I am not familiar with that command. Here is the code I am compiling and the generated PTX (remember, I have the fast math option set):
The rcp.approx source code:
#include <cuda.h>
__global__ void kernel(float param)
{
volatile float temp = param;
for (int a = 0; a < 100000; a++)
temp = 1/temp;
}
int main()
{
kernel<<<dim3(1), dim3(1)>>>(3.14159f);
}
And the PTX code generated:
1>ptxas info : Compiling entry function ‘_Z6kernelf’ for ‘sm_10’
1>ptxas info : Used 1 registers, 4+16 bytes smem, 4 bytes cmem[1]
Runs in 6.089 milliseconds
.entry _Z6kernelf (
.param .f32 __cudaparm__Z6kernelf_param)
{
.reg .u32 %r<4>;
.reg .f32 %f<6>;
.reg .pred %p<3>;
.loc 16 11 0
$LDWbegin__Z6kernelf:
.loc 16 13 0
ld.param.f32 %f1, [__cudaparm__Z6kernelf_param];
mov.f32 %f2, %f1;
mov.s32 %r1, 0;
$Lt_0_1794:
//<loop> Loop body line 13, nesting depth: 1, iterations: 100000
.loc 16 16 0
mov.f32 %f3, %f2;
rcp.approx.f32 %f4, %f3; // <---------- This is the line of interest.
mov.f32 %f2, %f4;
add.s32 %r1, %r1, 1;
mov.u32 %r2, 100000;
setp.ne.s32 %p1, %r1, %r2;
@%p1 bra $Lt_0_1794;
.loc 16 17 0
exit;
$LDWend__Z6kernelf:
} // _Z6kernelf
The div.approx source code:
#include <cuda.h>
__global__ void kernel(float param)
{
volatile float temp = param;
for (int a = 0; a < 100000; a++)
temp = __fdividef(1.0f, temp);
}
int main()
{
kernel<<<dim3(1), dim3(1)>>>(3.14159f);
}
And the PTX code generated:
1>ptxas info : Compiling entry function ‘_Z6kernelf’ for ‘sm_10’
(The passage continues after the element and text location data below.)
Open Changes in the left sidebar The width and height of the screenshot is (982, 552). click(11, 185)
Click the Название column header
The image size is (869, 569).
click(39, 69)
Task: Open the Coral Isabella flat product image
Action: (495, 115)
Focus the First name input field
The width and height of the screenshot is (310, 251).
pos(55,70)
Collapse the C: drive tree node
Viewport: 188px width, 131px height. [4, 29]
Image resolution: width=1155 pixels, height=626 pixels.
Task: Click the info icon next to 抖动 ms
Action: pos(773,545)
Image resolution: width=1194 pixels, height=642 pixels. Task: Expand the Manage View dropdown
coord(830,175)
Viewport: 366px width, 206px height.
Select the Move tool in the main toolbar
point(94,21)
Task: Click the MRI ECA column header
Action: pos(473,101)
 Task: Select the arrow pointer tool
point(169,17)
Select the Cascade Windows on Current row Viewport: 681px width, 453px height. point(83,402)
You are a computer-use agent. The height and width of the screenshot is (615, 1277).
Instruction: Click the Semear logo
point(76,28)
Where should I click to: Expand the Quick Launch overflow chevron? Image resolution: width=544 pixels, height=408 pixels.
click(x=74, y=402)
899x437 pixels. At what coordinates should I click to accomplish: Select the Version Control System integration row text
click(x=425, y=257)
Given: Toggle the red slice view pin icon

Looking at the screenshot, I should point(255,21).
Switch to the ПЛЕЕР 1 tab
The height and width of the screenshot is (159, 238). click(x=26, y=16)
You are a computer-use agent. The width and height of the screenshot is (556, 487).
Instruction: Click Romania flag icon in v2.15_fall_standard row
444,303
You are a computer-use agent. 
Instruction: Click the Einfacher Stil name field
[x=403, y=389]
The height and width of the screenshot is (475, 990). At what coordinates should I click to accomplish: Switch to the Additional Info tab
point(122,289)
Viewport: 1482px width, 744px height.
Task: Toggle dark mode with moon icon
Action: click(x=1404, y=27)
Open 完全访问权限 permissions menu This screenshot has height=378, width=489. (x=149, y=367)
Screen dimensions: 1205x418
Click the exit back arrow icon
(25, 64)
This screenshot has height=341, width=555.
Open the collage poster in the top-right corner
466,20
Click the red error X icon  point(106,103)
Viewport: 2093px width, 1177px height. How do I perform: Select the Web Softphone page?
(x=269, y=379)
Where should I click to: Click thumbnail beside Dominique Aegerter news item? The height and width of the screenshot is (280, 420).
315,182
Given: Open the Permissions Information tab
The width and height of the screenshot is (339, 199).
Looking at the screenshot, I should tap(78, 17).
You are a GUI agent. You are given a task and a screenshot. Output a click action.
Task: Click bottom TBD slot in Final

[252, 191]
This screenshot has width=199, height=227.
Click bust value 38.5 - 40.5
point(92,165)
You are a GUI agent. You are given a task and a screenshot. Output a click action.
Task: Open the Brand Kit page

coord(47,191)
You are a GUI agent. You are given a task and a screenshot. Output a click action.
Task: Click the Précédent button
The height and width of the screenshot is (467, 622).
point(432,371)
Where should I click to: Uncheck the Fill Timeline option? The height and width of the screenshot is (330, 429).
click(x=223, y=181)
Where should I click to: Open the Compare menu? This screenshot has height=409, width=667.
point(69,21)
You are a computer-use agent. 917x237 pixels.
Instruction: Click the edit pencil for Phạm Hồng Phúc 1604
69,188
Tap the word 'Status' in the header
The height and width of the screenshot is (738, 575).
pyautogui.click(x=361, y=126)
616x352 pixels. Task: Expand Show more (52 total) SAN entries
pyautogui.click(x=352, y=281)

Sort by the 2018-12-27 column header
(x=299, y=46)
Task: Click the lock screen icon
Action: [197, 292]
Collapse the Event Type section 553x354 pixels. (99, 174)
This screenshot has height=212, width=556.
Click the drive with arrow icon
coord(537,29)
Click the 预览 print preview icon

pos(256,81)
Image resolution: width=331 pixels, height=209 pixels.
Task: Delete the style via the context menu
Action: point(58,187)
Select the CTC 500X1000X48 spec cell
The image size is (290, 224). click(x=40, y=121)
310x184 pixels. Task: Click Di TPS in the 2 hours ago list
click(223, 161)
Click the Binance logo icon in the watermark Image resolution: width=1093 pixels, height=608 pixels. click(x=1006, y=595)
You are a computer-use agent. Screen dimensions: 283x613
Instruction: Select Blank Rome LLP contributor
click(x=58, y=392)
1>ptxas info : Used 1 registers, 4+16 bytes smem, 4 bytes cmem[1]
Runs in 6.089 milliseconds
.entry _Z6kernelf (
.param .f32 __cudaparm__Z6kernelf_param)
{
.reg .u32 %r<4>;
.reg .f32 %f<7>;
.reg .pred %p<3>;
.loc 16 11 0
$LDWbegin__Z6kernelf:
.loc 16 13 0
ld.param.f32 %f1, [__cudaparm__Z6kernelf_param];
mov.f32 %f2, %f1;
mov.s32 %r1, 0;
$Lt_0_1794:
//<loop> Loop body line 13, nesting depth: 1, iterations: 100000
.loc 16 16 0
mov.f32 %f3, 0f3f800000; // 1
mov.f32 %f4, %f2;
div.approx.f32 %f5, %f3, %f4; // <---------- This is the line of interest.
mov.f32 %f2, %f5;
add.s32 %r1, %r1, 1;
mov.u32 %r2, 100000;
setp.ne.s32 %p1, %r1, %r2;
@%p1 bra $Lt_0_1794;
.loc 16 17 0
exit;
$LDWend__Z6kernelf:
} // _Z6kernelf
The two programs compile almost identical source code, save for the division part. They run in the same amount of time. I show all of the digits of their timing that don’t vary between runs (I don’t consider a variance of 0.1 microseconds to be significant). I compiled and ran both programs for SM_10, SM_11, SM_12, SM_13, and SM_20. They all do exactly the same thing. Notice that my comment above about SM_20 not working was a mistake on my part. I accidentally left out the fast math option. So what is going on? Why do we have the rcp command if it doesn’t save time???